Bugzilla – Bug 1219173
[Build 47.2] Boot to a previous snapshot failed after migration
Last modified: 2024-02-27 02:24:15 UTC
Created attachment 872179 [details] boot.msg Steps: - Boot an image of SLES12SP5 and register the system via scc, fully patch the system - Reboot and perform offline migration to SLES15SP6 Build47.2 via Full media or proxySCC - After migration to SLES15SP6 success, reboot the system again and boot to a snapshot (the SLES12SP5 (before upgrade)) Observed: The system can not boot to SLES12SP5 snapshot, see the openqa test result as below: openQA test in scenario sle-15-SP6-Migration-from-SLE12-SPx-x86_64-offline_sles12sp5_media_we-lp_def_full@64bit fails in [snapper_rollback](https://openqa.suse.de/tests/13328325/modules/snapper_rollback/steps/3) and https://openqa.suse.de/tests/13328326#step/grub_test_snapshot/20 I attach some logs for this bug report, if more logs needed here, please feel free to contact me, thanks.
Created attachment 872180 [details] boot.log
Created attachment 872181 [details] snapper.log
This the last good job with build45.1 https://openqa.suse.de/tests/13086727#step/snapper_rollback/1 And I have tried to double timeout time, enlarge the cpu number and memory for the openqa worker, but it doesn't resolve the problem.
(In reply to Chenzi Cao from comment #1) > Created attachment 872180 [details] > boot.log It could be that the X Display Manager failed in starting itself so no graphical session / desktop in the end ... [[0;1;3mFAILED[0m] Failed to start X Display Manager.
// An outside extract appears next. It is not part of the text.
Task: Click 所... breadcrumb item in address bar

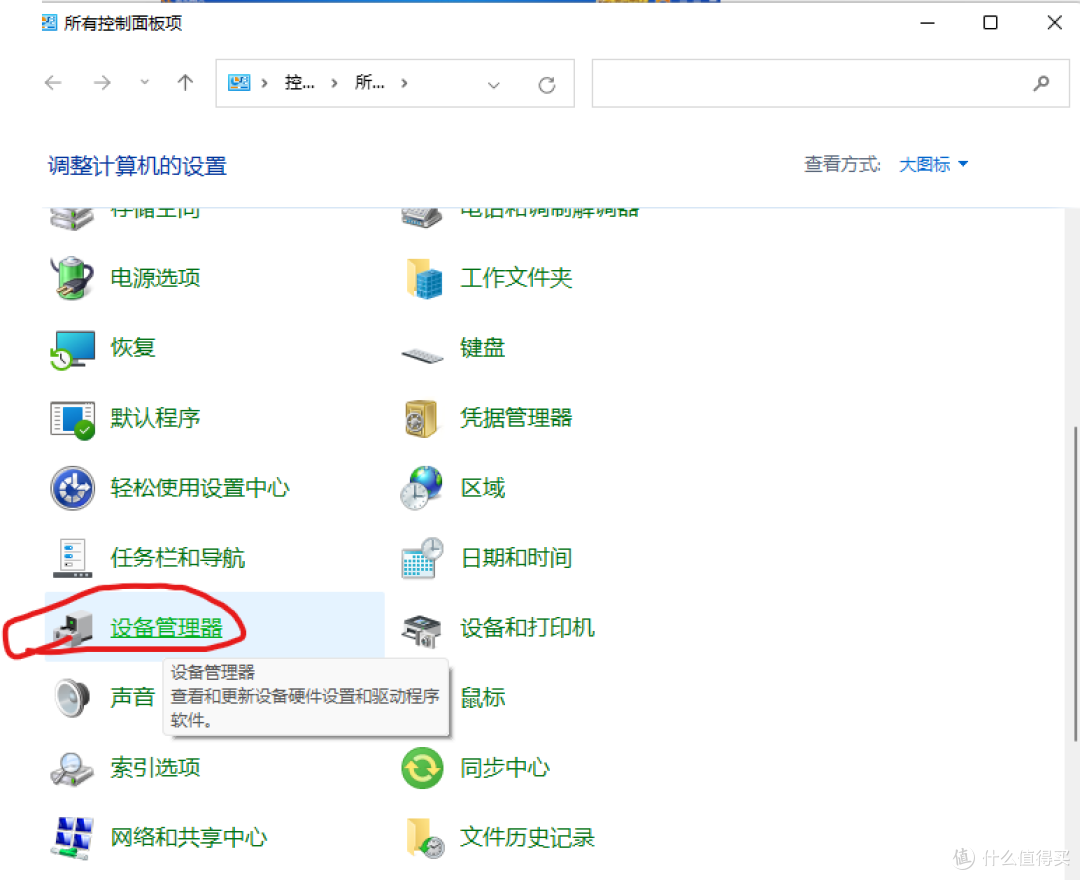Action: click(x=370, y=84)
See 'systemctl status display-manager.service' for details. However the serial terminal was doing fine in the log. https://openqa.suse.de/tests/13328325/logfile?filename=serial0.txt (In reply to Chenzi Cao from comment #0) [snip] > I attach some logs for this bug report, if more logs needed here, please > feel free to contact me, thanks. Is it possible to collect the output of `systemctl status display-manager.service' from the serial console ? Thanks.
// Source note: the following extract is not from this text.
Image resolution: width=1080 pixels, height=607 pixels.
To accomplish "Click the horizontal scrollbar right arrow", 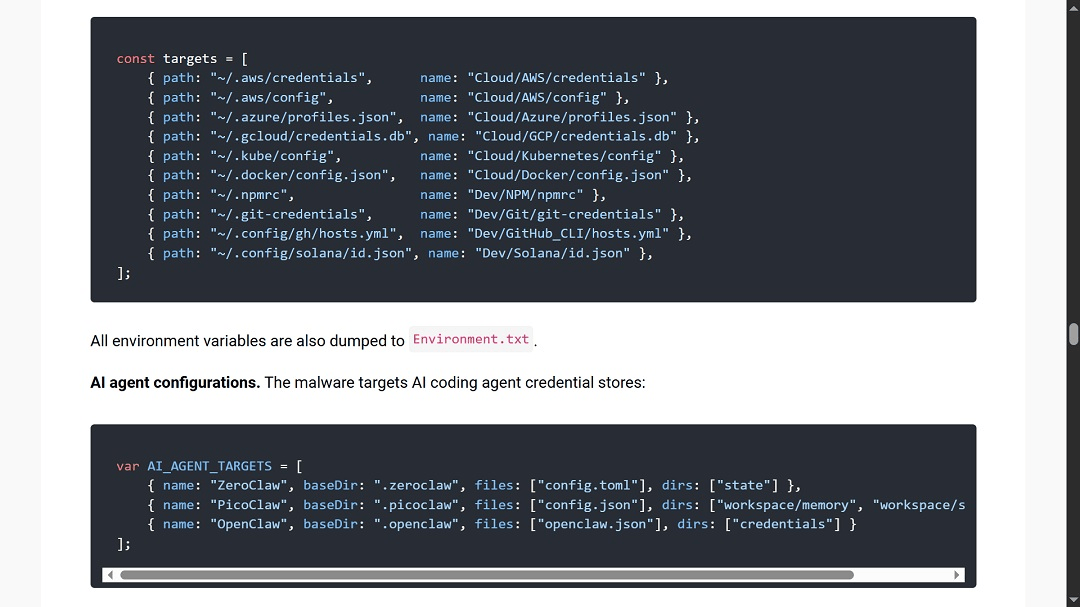I will pos(957,574).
Perhaps the failure in starting X Display Manager doesn't matter given it would offer a text console instead. The boot log also has: [[0;32m OK [0m] Reached target Multi-User System. [[0;32m OK [0m] Reached target Graphical Interface. Not sure why no text console spawned in the end. Hi Franck and Thomas: Did you have better idea why there's no console for the user ? Thanks.
(In reply to Michael Chang from comment #5) > Perhaps the failure in starting X Display Manager doesn't matter given it > would offer a text console instead. > > The boot log also has: > > [[0;32m OK [0m] Reached target Multi-User System. > [[0;32m OK [0m] Reached target Graphical Interface. > > Not sure why no text console spawned in the end. > > Hi Franck and Thomas: > > Did you have better idea why there's no console for the user ? > Thanks. I think that is a display-manager issue. In https://openqa.suse.de/tests/13328326/logfile?filename=serial0.txt and https://openqa.suse.de/tests/13328325/logfile?filename=serial0.txt I can see errors starting the display-manager, e.g.: --> [ 24.864316] display-manager[1301]: Starting service gdm..unused [ 24.940783] systemd[1]: display-manager.service: Control process exited, code=exited status=6 [ 24.943471] systemd[1]: Failed to start X Display Manager. [ 24.944431] systemd[1]: display-manager.service: Unit entered failed state. [ 24.945395] systemd[1]: display-manager.service: Failed with result 'exit-code'. --< --> [ 24.563308] display-manager[1336]: Starting service gdm..unused [ 24.642150] systemd[1]: display-manager.service: Control process exited, code=exited status=6 [ 24.644548] systemd[1]: Failed to start X Display Manager. [ 24.645460] systemd[1]: display-manager.service: Unit entered failed state. [ 24.646428] systemd[1]: display-manager.service: Failed with result 'exit-code'. --<
(In reply to Michael Chang from comment #5) > Perhaps the failure in starting X Display Manager doesn't matter given it > would offer a text console instead. Ah sorry, I didn't answer your question. When graphical target is set as default, there is no fallback to multi-user.target if the graphical display manager fails to start. You would see a console login when switching to another console, but the console where gdm is supposed to start will not show it.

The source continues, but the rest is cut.